University Hospital of North Tees, in Stockton
University Hospital of North Tees, in Stockton

A Hartlepool councillor is seeking answers from NHS bosses after raising ‘extreme concerns’ about plans to downgrade an intensive care for local babies.

Councillor Ray Martin-Wells, who is chairman of the North East Joint Health Scrutiny Committee, has written to NHS England for clarification over proposals that would affect the neonatal unit at the University Hospital of North Tees.

Councillor Ray Martin-Wells

Councillor Ray Martin-Wells

The unit provides specialist treatment and care to hundreds of premature and sick babies, including those from Hartlepool, every year.

NHS England is proposing to transfer all intensive neonatal care from North Tees hospital to James Cook University Hospital in Middlesbrough by the end of the year.

The North Tees unit would be downgraded to a “special baby care” unit.

At a meeting of the health scrutiny committee in Hartlepool in February, Dr Sundeep Harigopal, lead for the Northern Neonatal Network, outlined proposals for the reconfiguration of Neonatal Intensive Care services in the North East. They include James Cook Hospital expanding its services and for North Tees’ Neonatal Intensive Care Unit to only care for babies born after more than 30 weeks in the womb instead of 26 weeks now.

Sunderland Royal Hospital would also provide intensive care for babies born under 20 weeks gestation for the whole region.

The committee was told the proposals would only affect about 20 babies a year that would have been cared for by North Tees hospital.

However, Councillor Martin-Wells has now been told by a source that the North Tees unit is to be downgraded from September 3, and the number of cots potentially reduced from 22 to just eight or 10.

Coun Martin-Wells said: “I have written to NHS England and the hospital trust and asking for clarification of the present position.

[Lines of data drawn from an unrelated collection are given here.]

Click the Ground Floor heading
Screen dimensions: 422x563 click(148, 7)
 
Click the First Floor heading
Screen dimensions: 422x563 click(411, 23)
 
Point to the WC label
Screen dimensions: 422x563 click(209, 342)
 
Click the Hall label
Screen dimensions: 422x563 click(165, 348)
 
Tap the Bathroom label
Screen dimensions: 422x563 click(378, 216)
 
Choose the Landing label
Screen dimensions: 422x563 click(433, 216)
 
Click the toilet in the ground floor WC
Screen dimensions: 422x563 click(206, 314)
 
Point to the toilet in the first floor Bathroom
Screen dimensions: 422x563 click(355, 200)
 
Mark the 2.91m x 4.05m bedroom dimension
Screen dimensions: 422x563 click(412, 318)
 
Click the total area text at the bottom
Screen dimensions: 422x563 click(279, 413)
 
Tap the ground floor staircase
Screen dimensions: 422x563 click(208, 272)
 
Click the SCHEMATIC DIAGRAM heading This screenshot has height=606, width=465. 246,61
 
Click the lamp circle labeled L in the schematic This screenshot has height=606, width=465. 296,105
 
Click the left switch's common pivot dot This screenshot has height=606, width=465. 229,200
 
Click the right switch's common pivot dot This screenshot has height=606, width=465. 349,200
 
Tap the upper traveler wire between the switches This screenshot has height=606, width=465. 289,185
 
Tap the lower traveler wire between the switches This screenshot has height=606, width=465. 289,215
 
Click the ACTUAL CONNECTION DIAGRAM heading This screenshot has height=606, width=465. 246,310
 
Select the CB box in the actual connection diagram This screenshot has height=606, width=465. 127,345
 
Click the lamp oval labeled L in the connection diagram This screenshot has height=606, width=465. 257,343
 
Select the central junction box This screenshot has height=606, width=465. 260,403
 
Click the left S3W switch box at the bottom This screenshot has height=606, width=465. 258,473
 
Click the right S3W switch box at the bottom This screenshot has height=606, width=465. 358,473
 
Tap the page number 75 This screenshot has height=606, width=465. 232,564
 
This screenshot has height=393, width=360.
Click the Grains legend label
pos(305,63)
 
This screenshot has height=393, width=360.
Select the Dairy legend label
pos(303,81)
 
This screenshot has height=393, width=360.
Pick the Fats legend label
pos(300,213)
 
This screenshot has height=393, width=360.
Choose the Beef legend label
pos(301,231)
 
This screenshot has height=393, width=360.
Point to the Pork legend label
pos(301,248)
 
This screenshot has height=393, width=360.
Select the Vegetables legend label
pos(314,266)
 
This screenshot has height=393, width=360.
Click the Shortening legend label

“If what I have been told verbally is true then I am extremely concerned because the information given to me and my committee earlier this year was it would only affect about 20 babies a year.

“If that’s the case why would they be looking to close down between 10 and 15 cots because that doesn’t stack up.

“I have also been told it would have a massive knock-on effect on maternity services at North Tees.”

MP for Hartlepool Mike Hill said he is concerned about the effect any changes to the North Tees unit might have on people in Hartlepool, including staff.

NHS England North statement

A spokesperson for NHS England North said: “Over the past two years we have been reviewing local neonatal services to ensure we offer consistent high quality care, regardless of where our patients live.

“The proposed changes to the neonatal services have been discussed at several Joint Overview and Scrutiny Committee meetings over the last two years, most recently in February 2018 at which the Committee supported the recommendations on clinical grounds.

“By the end of 2018, all neonatal ‘intensive care’ services will transfer to the James Cook hospital and special care baby services will remain at North Tees.

“We feel that this is in the best interest of local families and their children, the numbers of babies and mothers that will be impacted by these changes are very low and the majority of patients, 90%, will continue to be cared for at North Tees under maternity and remaining neonatal special care baby services.

“By keeping neonatal intensive care and specialist centres for our sickest children, we would match their needs to the expert skills of our doctors, nurses and therapists, and make the best use of the NHS’s valuable resources. We will be engaging in due course with all staff and patients effected by these changes.”